• [What is expected]: Beneath this line are the data; copy exactly the part of them that opens with the line containing "The width and height of the screenshot is (1389, 1271)." and closes with the line containing "1267x724 pixels.", and only that part.

»»

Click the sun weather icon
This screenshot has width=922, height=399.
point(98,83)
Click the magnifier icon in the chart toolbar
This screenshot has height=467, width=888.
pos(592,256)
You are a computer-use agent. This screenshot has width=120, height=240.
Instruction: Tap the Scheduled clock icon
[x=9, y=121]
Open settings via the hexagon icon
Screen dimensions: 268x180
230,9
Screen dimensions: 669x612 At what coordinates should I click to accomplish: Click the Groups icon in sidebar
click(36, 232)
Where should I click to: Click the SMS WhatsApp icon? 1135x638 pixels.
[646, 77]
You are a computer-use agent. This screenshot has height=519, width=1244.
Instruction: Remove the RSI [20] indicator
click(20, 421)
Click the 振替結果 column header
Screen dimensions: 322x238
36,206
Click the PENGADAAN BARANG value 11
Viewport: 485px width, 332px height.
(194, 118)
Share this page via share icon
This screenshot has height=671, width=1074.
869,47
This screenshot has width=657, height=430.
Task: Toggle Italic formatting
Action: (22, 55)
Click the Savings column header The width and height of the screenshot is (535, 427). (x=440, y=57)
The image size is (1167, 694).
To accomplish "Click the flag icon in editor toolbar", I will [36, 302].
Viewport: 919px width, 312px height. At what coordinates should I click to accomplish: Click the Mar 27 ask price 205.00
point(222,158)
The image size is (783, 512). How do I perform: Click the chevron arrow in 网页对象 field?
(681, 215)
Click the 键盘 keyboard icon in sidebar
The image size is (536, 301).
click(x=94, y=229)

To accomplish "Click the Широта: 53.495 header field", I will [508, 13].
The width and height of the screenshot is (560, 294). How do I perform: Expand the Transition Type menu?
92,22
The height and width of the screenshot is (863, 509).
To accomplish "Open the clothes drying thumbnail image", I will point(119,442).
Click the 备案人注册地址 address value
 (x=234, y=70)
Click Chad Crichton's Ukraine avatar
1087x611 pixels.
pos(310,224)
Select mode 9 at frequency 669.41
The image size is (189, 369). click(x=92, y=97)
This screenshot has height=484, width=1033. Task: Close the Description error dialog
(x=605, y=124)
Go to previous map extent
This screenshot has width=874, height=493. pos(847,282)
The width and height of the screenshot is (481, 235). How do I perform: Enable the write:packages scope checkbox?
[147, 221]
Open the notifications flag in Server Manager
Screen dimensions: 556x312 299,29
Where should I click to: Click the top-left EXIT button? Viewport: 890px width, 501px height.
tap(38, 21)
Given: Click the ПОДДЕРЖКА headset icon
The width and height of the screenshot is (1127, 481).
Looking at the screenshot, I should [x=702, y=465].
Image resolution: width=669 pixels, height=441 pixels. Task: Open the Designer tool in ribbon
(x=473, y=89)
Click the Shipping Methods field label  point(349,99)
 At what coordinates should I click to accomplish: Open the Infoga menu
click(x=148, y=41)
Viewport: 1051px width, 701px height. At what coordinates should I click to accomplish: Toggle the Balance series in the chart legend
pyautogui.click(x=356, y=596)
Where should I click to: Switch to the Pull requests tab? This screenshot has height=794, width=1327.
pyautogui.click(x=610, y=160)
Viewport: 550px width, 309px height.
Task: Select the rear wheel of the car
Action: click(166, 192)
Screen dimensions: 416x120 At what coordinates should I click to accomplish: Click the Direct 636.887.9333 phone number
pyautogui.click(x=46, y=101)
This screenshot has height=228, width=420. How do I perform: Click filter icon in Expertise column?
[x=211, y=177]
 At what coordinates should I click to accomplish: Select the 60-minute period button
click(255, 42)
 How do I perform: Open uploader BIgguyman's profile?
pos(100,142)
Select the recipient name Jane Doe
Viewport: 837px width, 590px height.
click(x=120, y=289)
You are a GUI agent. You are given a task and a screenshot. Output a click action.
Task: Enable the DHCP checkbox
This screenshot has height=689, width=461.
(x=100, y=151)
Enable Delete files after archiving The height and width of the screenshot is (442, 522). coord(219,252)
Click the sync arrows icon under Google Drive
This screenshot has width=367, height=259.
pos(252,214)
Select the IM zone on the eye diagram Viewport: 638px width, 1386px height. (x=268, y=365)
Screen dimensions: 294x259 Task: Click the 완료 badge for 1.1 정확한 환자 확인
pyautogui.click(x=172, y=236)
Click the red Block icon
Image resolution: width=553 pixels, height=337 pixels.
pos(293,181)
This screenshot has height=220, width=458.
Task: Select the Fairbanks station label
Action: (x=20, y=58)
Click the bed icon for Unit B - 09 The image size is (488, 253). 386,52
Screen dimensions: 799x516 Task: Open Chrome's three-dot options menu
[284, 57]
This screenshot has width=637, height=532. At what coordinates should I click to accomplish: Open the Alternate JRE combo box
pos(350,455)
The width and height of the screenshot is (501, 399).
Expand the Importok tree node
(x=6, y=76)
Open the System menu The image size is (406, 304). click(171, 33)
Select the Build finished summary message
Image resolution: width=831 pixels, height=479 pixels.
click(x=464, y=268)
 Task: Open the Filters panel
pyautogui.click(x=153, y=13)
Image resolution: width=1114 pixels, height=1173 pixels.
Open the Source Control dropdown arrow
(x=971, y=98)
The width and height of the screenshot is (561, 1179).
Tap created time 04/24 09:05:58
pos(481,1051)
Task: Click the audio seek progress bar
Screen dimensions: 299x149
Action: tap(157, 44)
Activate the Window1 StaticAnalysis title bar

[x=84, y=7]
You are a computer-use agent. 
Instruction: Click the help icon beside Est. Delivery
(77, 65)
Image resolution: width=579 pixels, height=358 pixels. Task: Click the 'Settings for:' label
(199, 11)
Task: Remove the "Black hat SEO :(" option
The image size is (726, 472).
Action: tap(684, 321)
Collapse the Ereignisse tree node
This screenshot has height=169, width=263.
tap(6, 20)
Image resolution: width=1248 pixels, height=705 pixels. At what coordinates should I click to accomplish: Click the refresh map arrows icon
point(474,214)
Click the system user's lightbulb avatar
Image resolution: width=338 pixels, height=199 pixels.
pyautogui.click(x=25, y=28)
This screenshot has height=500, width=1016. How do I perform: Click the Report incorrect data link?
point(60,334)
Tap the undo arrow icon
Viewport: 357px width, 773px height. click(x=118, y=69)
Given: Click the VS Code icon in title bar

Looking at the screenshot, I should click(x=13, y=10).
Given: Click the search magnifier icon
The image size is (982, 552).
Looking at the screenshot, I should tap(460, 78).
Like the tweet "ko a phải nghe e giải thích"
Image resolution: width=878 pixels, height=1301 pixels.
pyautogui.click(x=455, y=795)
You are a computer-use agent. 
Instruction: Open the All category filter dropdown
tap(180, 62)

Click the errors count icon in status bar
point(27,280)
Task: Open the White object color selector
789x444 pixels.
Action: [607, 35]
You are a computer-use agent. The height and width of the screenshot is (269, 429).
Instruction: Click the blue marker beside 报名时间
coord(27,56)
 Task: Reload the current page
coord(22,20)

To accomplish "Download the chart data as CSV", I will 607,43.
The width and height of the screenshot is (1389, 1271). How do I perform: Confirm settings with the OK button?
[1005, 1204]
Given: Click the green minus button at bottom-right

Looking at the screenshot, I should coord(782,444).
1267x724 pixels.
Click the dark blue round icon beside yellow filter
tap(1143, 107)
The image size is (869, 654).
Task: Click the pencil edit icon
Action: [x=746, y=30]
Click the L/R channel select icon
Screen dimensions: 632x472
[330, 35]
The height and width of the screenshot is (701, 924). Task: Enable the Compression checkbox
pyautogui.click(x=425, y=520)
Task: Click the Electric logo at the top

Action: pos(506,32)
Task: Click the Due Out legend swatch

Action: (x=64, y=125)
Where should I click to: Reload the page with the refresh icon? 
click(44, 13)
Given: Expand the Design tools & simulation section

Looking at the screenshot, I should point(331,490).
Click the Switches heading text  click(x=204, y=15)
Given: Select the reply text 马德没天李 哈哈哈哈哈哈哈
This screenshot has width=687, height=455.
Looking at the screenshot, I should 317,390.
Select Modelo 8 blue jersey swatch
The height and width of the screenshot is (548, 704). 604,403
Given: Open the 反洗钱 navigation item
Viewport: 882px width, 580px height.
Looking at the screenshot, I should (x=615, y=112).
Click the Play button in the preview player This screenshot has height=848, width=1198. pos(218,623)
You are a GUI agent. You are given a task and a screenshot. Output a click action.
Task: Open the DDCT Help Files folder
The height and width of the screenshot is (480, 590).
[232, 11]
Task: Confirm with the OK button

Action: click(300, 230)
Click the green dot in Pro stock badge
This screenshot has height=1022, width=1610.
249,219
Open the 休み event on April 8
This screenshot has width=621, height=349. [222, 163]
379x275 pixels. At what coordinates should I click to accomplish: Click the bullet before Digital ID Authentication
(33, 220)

««

• [Exercise solution]:
The width and height of the screenshot is (1389, 1271). How do I perform: Confirm settings with the OK button?
[1005, 1204]
Given: Click the green minus button at bottom-right

Looking at the screenshot, I should coord(782,444).
1267x724 pixels.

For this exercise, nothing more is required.